Task directions: Return only the number of lines in the entries below that hold the word "Select".

Data excerpts:

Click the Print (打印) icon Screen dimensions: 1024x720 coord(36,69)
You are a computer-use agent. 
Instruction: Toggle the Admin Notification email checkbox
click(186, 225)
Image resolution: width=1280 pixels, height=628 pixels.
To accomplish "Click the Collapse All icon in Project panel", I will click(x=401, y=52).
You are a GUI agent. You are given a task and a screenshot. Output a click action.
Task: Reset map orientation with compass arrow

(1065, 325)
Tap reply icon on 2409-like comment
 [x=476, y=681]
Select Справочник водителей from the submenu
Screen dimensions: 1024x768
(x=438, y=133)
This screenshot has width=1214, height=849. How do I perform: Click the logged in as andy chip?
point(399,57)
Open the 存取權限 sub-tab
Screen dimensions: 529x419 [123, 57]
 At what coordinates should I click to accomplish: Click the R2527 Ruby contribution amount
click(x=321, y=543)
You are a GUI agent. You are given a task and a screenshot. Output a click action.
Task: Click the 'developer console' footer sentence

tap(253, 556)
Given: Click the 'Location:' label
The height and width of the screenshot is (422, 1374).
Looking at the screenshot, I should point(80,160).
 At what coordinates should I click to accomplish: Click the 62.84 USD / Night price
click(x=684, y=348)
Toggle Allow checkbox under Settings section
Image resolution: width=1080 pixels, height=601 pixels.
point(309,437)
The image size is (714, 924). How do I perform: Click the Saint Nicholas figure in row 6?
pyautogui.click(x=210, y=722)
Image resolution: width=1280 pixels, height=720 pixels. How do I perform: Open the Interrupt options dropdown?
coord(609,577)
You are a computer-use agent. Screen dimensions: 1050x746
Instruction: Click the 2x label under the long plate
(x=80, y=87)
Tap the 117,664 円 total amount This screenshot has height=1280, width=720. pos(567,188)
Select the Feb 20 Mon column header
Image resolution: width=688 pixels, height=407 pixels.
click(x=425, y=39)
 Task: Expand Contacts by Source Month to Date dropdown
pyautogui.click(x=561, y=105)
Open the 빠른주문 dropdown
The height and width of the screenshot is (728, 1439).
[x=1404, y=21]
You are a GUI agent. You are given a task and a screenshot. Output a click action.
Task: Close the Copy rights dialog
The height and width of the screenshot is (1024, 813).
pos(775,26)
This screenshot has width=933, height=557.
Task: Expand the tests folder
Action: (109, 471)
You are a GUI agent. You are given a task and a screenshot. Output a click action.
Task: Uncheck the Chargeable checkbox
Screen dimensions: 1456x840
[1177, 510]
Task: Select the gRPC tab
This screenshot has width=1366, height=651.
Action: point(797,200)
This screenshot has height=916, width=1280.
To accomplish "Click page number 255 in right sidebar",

Exercise response: 3